Peake wrote many of these poems around the time of the Second World War, and that is the key to unlocking many of those that I would have otherwise found obscure. On the other hand, many of them are also overtly about the war, not least the magnificent Rhyme of the Flying Bomb.
As one of Britain's official war artists and one of the first into the Nazi death camp of Belsen, Peake's shock and horror at the atrocities he witnessed is palpable. His poem The Consumptive. Belsen 1945 describes the last wracking minutes of the life of a young woman and Peake's guilt at his fascination with her as an artistic subject - how can he find within her pain and suffering an object to be aesthetically appreciated? His war experiences as an artist and as a serving soldier badly affected him and he suffered a nervous breakdown.
While this collection shows Peake to have been a war poet of incredible power, that's only a part of his genius. There are poems about nature and art, people in streets and factories, childhood and parenthood, poems of aching melancholy and rapturous joy. And love. Several of the love poems are dedicated to Peake's wife, Maeve, but it's a fair bet that they're nearly all about her.
A Reverie of Bone is a gothic masterpiece, as on an imagined (I assume) journey through a desert, the poet sees the skeletons of a man and his horse momentarily uncovered by the shifting sands, which inspires a meditation on mortality that put me in mind (subject-wise, not stylistically) of Omar Khayyám.
I Sing a Hatred of the Black Machine is condemnation of industrialism, capitalism and greed: William Blake's dark, Satanic mills on a global scale.
I didn't understand all of the poems, and some critical apparatus from the editor might have helped but, on the other hand, you then run the danger of being ensnared in somebody else's interpretation. I'll certainly be dipping into this book over and over again, so maybe some of what is presently dark will become clear.
And if the words weren't enough, the poems are enhanced by Peake's own brilliant and bizarre illustrations.
Having started on Gormenghast, I was taken aback by the fantastic poetry with which Mervyn Peake writes his novels. As a result, I decided to look into his poetry - and wasn't disappointed.
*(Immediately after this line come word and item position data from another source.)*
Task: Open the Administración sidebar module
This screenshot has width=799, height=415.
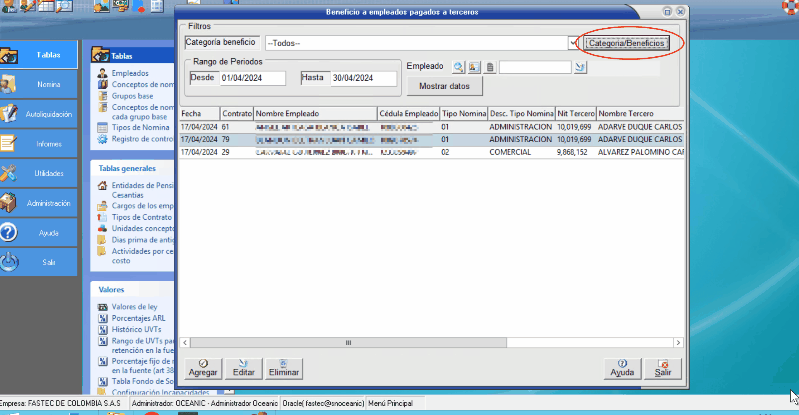Action: click(x=38, y=202)
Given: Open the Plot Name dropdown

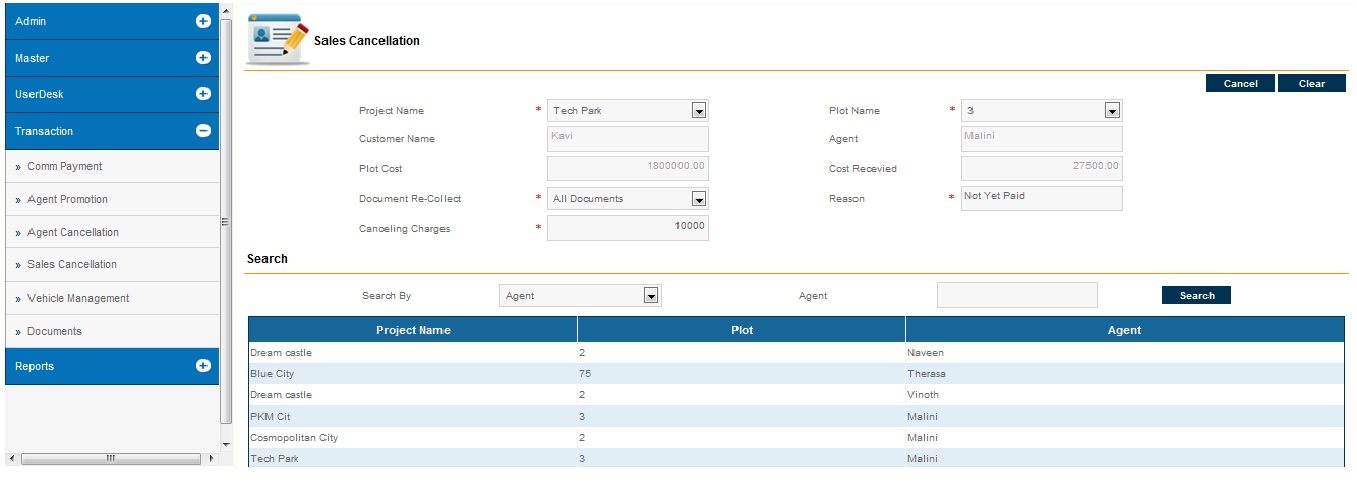Looking at the screenshot, I should coord(1112,111).
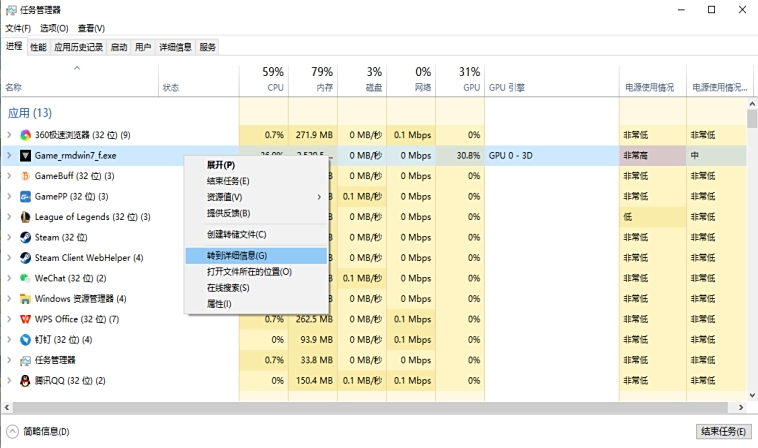
Task: Click the WeChat process icon
Action: (26, 278)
There's something almost Blakean in his work, with their rhythmic verbosity, and this collection presents a fascinating chronological look at his work. You can see repeated themes (his wife, the moon) emerge and be revisited as he writes more - and then see the change wrought upon him as he's called up to fight in the Second World War.
Whilst, as with any 'collected' edition, there are some poems that lack focus or clarity, I feel that there are enough gems in here to make it a fantastic read for anyone who likes Peake's style - and it's a great wander through the life and thoughts of an under-appreciated author.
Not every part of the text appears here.